Он накрыл её своим телом, уткнулся лицом в шею, провёл языком от подбородка до ключиц, проник рукой под футболку, игнорируя предупреждающий треск ткани, обхватил холмик груди. Боже, какая нежная, какая хрупкая, какая податливая и как дрожит. Если он не возьмёт эту ведьму прямо сейчас, если не сделает её своей, то умрёт. Желание, огненным, когтистым зверем поселившееся в нём разорвёт его на клочки. Их тела должны соединиться, это неизбежно!
Запах хвои и свежей майской листвы дурманил, кружил голову. Луна щедро поливала верхушки деревьев расплавленным серебром, то и дело вскрикивала ночная птица, уютно трещал костёр, отплясывая свой древний танец. А поленья и сухие ветки сгорали, подчиняясь натиску, отдавая себя, принимая жар огненных объятий.
Вот и эта ведьма сгорит, прямо сейчас, в жаре его страсти, расплавится в нежности.
– Моя, – прорычал он, прикусывая маленькую, гладкую и розовую мочку её уха. – Тебе не уйти от меня.
Проснувшись, он увидел те же глаза, что были там, в лесу, в его странном, часто-повторяющемся сне. Только в тех, из сна, плясал костёр, а в этих, закрытых стёклами очков противочумного костюма, застыл страх, и отчаяние, и усталость.
В вену вонзилась игла, и он вздрогнул, поморщился. Чёрт! Ну почему же так больно?
Палату заливал противный белый свет зимнего дня. Медсестра с карими глазами отошла к соседу, послышался хруст раскрываемой упаковки шприца.
На краю затуманенного сознания маячила какая-то мысль, скользкая и юркая, как рыба, назойливая, словно муха. Она звенела, жужжала, пока наконец не оформилась в здоровое, крепкое подозрение. Чутьём опытного инквизитора второго ранга он ощущал действующую ведьму. Ведьму, обрушившую на Конгломерат страшную, смертельно-опасную болезнь. Скольких уже сгубила радужная лихорадка? Число заболевших, если верить сводкам новостей, росло в геометрической прогрессии. Люди заболевали, попадали в больницы и умирали. Но он должен выжить, победить заразу, чтобы избавить мир от этой жуткой твари.

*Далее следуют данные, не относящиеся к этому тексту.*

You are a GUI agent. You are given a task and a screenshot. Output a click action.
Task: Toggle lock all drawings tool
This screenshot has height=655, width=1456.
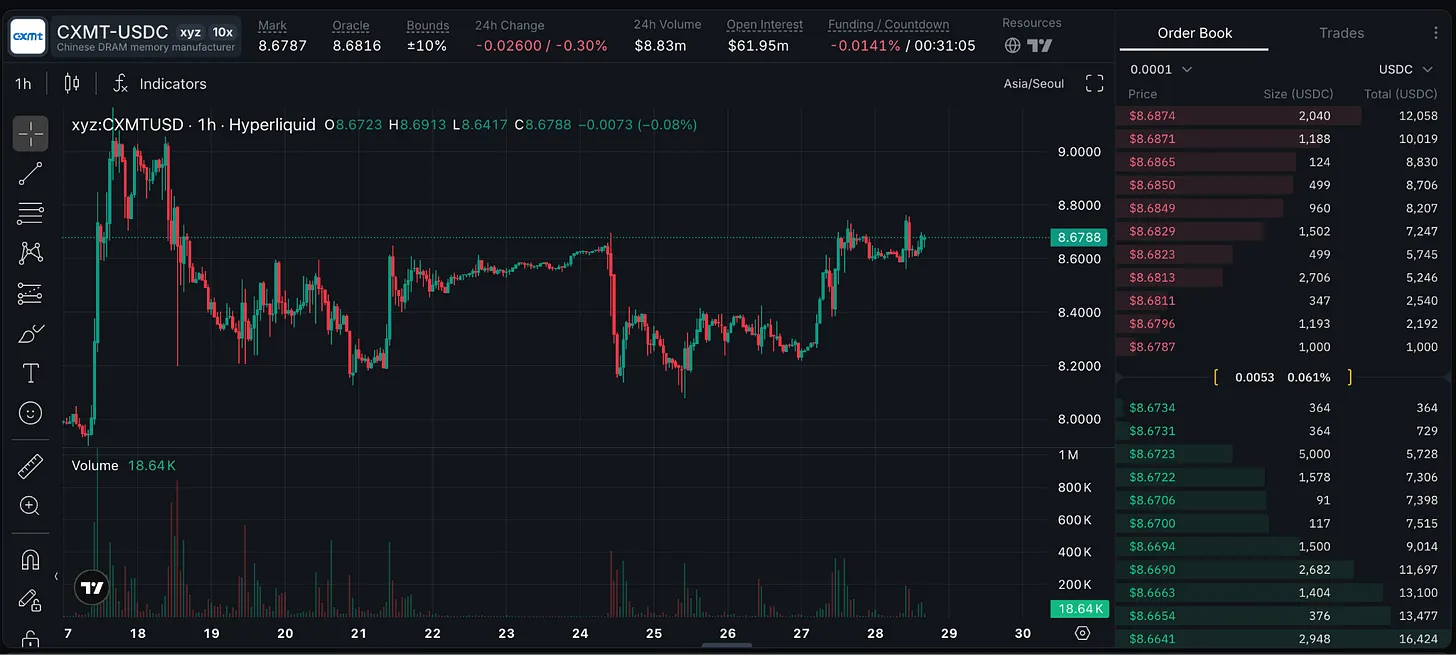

Вот так удача! Перед ним действующая ведьма- актриса, самая редкая и самая опасная из ведьм. Опасная, так как ведьме- художнице, для того чтобы колдовать нужны мольберт и краски, ведьма- певица ворожит голосом, ведьму- танцовщицу можно вычислить по плавности тела, по осанке и походке. А вот актриса незаметна, её очень трудно поймать, трудно проконтролировать. Редкая, потому что такие активизируются раз в десятилетие. Именно по их вине и происходят различные катаклизмы. Пятнадцать лет назад, когда он был ещё зелёным стажёром, инквизиторы всего Конгломерата гонялись вот за такой же ведьмой-актрисой. Девица наворожила жуткую засуху. Он отлично помнил, как шёл на службу, а к спине липла, промокшая от пота рубашка, как резко воняло гарью выжженных полей и горящих торфяных болот, как плавился асфальт. В тот день он получил известие о смерти матери. Сердце пожилой женщины, как и сердца многих пожилых людей в тот год, не выдержало испытания жарой. Девицу, наглую и вульгарную, поймал инквизитор третьего ранга из небольшого приморского городка, итут же стал народным героем. Удостоился звания заслуженного инквизитора Конгломерата и получил медаль из рук самого императора. А ведь если пробить эту медсестричку по базе, выяснится, что она чиста, как белый снег, с хорошими, правильными документами, отличной характеристикой и полным отсутствием аномальных способностей. В инквизиции уже давно буйным цветом цветёт коррупция, лишь он – дурак неподкупный, принципиальный и жестокий. Его уважает и ценит начальство, боятся подчинённые и ненавидят ведьмы. Ненавидят до дрожи, до панических атак, до желания умереть на месте, лишь бы не попасть к нему в руки. Зеленоглазая смерть, зверь, хищник, безжалостная машина, всё это о нём – Архипе Новикове инквизиторе второго ранга.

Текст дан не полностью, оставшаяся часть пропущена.